Though the pair officially got divorced three years after the song was released, in Petty: The Biography, author Warren Zanes revealed that Benyo would call Petty “regularly, obsessively, and threaten suicide if he said he was hanging up.” While he was still alive, Petty himself admitted the couple fought often and even credited his former wife for keeping their family together while on the road. The first sees the group singing goodbye to Petty’s first wife Jane Benyo. Though Petty never explained exactly what the meaning of the song was about, two main interpretations have taken precedence. In the verse, there is still the thing about an Indiana girl on an Indiana night, just when it gets to the chorus he had the presence of mind to give it a deeper meaning.” We went back and about a week later he came in and said ‘I’ve got a better idea,’ so he changed the chorus to Last dance with Mary Jane.

tom petty mary jane

He continued, “Tom was singing the chorus, and he decided he just couldn’t get behind singing about Hey, Indiana Girl. “It was called ‘Indiana Girl,’ the first chorus was ‘Hey, Indiana Girl, go out and find the world.’ We liked the song and Rick Rubin suggested we cut it.” In an interview with Songfacts, Campbell explained how the song came together.
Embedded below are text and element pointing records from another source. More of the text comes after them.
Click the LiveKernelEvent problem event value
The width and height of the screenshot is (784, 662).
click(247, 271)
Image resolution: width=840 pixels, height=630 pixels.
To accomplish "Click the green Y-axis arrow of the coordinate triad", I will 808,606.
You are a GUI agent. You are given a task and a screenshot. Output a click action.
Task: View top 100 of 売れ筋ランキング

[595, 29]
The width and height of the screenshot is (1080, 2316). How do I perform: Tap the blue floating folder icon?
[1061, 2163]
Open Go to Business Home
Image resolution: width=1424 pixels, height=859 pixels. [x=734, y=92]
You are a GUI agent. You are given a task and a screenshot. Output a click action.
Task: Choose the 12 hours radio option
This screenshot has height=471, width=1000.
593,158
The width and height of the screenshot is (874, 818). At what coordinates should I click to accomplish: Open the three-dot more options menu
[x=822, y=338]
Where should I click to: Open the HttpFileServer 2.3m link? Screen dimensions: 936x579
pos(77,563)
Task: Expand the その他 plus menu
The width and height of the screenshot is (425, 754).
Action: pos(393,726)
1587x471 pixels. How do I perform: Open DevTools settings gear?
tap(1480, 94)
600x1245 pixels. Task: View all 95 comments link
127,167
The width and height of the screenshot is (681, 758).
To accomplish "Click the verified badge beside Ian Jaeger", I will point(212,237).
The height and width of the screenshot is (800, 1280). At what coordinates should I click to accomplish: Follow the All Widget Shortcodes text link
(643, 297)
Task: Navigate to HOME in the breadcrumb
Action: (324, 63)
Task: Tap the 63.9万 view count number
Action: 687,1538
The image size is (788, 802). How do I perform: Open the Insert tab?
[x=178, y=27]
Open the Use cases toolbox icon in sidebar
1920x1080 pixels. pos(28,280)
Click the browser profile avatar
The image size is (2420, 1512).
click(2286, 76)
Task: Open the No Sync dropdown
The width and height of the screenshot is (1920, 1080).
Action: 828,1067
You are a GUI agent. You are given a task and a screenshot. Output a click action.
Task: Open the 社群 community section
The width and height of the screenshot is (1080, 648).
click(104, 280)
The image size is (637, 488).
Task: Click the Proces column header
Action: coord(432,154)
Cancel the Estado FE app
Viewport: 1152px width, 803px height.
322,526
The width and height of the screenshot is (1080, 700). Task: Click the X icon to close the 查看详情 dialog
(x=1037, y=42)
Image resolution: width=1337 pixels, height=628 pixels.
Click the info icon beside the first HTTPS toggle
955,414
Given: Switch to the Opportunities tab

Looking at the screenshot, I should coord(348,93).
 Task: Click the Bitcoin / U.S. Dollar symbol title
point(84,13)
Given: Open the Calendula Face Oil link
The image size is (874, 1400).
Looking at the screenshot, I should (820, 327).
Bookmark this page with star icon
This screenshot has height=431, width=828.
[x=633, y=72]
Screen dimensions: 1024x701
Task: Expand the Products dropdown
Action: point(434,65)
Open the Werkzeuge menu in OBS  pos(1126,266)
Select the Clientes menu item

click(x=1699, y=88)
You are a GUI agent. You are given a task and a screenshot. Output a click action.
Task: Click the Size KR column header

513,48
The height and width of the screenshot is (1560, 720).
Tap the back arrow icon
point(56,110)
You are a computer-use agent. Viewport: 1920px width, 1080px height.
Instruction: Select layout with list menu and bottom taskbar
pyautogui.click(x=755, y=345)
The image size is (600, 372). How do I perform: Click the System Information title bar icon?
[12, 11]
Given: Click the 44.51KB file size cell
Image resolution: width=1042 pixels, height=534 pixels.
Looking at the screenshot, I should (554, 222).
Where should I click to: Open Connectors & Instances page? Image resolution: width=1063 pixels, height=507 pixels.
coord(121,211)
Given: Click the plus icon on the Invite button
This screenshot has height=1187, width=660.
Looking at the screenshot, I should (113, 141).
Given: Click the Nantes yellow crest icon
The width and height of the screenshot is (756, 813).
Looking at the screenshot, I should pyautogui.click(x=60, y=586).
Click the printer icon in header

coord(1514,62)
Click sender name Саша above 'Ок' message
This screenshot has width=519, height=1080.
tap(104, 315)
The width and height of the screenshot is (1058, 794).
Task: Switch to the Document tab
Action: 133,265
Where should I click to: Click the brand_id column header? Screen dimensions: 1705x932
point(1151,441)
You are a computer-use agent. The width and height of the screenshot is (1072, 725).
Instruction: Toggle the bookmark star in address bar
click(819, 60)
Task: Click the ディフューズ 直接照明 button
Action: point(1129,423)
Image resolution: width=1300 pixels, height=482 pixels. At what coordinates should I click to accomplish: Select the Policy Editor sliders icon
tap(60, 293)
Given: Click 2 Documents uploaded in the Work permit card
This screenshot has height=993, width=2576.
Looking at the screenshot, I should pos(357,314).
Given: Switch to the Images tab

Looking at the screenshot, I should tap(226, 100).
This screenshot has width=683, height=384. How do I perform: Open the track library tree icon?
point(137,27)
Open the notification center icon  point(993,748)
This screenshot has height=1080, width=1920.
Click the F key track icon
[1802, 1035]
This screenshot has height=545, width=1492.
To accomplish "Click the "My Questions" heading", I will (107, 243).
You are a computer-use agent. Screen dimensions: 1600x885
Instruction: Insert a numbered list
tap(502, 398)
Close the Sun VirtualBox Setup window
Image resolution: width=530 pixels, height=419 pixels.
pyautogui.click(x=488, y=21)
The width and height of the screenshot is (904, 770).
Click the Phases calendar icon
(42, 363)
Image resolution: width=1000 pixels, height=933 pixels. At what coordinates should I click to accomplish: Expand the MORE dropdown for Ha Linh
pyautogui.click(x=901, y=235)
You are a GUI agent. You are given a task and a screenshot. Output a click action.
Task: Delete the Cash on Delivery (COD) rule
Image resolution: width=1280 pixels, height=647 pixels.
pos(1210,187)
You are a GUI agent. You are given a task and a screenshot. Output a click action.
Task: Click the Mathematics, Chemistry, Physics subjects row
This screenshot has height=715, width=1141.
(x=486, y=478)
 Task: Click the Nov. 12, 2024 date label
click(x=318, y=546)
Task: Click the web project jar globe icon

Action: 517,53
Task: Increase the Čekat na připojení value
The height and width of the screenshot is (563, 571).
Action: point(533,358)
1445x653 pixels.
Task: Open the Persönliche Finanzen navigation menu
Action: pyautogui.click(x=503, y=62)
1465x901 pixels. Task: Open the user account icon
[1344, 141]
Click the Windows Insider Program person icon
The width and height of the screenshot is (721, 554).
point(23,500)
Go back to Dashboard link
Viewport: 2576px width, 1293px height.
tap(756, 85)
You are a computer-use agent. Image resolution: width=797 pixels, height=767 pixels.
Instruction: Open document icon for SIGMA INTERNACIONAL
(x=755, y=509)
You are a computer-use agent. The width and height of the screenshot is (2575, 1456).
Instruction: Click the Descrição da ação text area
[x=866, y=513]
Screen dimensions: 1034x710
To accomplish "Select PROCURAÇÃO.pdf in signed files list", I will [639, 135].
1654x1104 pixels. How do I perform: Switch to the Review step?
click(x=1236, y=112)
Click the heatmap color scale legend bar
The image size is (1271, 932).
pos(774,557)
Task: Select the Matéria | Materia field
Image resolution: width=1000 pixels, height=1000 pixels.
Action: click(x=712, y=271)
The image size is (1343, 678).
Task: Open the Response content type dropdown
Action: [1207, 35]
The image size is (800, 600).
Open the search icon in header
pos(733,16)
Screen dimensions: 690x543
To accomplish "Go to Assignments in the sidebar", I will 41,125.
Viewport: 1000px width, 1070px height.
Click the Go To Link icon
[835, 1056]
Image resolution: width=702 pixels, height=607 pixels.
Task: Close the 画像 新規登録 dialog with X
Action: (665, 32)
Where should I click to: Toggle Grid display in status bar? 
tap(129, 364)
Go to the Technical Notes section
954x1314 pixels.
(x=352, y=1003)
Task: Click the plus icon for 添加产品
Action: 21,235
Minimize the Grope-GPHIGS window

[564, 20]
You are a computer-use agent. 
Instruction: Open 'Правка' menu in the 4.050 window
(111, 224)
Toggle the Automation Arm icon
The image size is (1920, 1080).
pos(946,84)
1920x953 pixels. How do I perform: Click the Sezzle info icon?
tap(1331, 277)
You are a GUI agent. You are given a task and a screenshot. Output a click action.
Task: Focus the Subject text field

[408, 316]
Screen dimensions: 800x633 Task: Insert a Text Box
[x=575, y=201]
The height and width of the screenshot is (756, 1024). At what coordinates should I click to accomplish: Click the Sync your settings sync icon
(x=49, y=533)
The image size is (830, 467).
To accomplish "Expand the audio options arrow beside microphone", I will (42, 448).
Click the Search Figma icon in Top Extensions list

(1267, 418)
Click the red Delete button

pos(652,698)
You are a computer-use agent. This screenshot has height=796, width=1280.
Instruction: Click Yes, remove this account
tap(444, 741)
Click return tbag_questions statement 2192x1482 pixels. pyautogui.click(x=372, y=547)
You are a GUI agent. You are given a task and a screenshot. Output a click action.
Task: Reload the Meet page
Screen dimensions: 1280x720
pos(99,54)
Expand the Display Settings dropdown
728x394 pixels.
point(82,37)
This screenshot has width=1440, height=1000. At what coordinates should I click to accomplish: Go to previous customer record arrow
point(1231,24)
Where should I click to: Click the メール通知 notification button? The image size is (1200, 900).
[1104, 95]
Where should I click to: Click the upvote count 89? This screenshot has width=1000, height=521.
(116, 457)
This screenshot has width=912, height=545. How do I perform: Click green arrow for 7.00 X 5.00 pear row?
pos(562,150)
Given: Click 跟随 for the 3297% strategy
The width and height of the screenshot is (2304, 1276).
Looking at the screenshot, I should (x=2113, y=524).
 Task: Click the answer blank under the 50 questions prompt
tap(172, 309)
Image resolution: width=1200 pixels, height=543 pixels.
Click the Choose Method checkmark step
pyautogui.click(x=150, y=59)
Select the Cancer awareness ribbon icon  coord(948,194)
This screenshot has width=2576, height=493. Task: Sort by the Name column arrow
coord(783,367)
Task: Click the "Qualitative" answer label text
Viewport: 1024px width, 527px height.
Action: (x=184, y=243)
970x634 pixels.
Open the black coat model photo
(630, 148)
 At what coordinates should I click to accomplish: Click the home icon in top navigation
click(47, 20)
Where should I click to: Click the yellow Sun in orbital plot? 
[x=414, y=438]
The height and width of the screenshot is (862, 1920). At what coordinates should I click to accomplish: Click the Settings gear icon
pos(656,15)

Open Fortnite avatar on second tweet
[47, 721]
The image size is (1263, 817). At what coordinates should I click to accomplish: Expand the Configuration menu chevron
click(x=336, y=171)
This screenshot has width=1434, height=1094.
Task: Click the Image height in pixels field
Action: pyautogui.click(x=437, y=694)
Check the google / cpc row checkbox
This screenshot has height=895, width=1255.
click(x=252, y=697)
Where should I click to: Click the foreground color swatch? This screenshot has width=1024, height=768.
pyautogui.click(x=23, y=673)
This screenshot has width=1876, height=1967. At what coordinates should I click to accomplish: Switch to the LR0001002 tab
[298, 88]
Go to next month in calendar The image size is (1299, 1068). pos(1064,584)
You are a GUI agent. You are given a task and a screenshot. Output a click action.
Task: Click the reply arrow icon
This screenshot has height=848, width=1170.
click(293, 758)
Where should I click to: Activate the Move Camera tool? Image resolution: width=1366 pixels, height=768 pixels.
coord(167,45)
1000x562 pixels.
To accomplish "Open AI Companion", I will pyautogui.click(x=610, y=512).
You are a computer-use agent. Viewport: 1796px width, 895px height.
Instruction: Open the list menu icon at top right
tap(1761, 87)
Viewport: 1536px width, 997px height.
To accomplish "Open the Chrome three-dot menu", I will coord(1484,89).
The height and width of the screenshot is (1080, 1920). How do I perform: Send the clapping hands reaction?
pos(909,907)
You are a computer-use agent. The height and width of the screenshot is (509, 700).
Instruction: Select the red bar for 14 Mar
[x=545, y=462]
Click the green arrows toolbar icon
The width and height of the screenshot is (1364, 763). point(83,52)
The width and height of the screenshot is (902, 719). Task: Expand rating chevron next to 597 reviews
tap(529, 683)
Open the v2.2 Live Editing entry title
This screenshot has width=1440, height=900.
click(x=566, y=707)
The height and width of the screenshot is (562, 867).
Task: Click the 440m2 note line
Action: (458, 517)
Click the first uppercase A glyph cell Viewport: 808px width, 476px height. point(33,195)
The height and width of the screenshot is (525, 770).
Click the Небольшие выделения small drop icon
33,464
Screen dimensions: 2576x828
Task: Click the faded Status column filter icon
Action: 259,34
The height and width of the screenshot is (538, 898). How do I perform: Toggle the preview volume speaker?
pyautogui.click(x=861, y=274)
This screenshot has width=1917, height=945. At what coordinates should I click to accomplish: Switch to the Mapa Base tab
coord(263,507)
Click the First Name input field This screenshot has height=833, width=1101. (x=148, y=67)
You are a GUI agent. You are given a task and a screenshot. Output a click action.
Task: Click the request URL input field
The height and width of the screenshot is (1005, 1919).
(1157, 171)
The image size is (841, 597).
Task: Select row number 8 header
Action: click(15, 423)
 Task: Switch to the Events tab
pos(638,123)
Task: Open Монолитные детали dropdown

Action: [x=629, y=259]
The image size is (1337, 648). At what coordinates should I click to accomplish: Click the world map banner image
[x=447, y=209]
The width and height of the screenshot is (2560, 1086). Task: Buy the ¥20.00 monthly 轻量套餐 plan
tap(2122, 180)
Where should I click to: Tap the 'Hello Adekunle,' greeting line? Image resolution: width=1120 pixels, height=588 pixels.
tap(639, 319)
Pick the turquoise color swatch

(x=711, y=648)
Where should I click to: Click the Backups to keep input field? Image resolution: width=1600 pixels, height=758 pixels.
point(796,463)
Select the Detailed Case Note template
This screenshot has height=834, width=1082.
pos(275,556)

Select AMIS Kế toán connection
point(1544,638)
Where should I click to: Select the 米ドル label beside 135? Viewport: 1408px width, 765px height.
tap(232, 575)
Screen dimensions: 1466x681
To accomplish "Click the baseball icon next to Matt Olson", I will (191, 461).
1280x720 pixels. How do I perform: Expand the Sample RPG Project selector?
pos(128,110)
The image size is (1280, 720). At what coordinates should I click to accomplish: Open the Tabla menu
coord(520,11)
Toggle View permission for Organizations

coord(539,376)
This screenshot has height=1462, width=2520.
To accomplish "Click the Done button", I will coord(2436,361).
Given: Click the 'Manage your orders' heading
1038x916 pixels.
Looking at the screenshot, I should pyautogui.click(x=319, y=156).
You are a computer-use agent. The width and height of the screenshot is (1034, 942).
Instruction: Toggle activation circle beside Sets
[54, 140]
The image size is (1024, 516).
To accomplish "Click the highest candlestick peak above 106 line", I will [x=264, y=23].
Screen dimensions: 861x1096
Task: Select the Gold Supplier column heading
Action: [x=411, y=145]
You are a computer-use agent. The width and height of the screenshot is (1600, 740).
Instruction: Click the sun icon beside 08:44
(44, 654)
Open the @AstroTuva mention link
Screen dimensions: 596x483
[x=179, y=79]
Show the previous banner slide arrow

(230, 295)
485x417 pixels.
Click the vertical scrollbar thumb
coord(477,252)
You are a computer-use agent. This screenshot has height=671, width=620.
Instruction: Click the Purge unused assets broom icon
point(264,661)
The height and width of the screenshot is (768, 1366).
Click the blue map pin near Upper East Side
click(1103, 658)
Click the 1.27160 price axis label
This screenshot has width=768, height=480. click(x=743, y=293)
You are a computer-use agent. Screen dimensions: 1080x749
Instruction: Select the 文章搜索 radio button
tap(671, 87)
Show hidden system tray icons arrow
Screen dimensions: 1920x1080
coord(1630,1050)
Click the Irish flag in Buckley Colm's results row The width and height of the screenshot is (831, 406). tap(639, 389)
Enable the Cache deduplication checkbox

The basic riff for the song had been swirling around in writing sessions for a while but had never found a permanent home. Written in the garage of Heartbreakers’ guitarist Mike Campbell, the track was originally titled “Indiana Girl” by Petty– a reference that stuck around in the song’s opening lines, She grew up in an Indiana town…she grew up tall and she grew up right / With them Indiana boys on an Indiana night. It also topped the Rock Album chart for two straight weeks. 14 on the Billboard Hot 100, becoming his first top 20 hit of the 1990s. The song was first released as part of Petty’s Greatest Hits album in 1993. The sessions were the last to include drummer Stan Lynch before his eventual departure in 1994. “Mary Jane’s Last Dance” was recorded by Tom Petty and the Heartbreakers in 1993, while he was working on his second solo studio album, Wildflowers.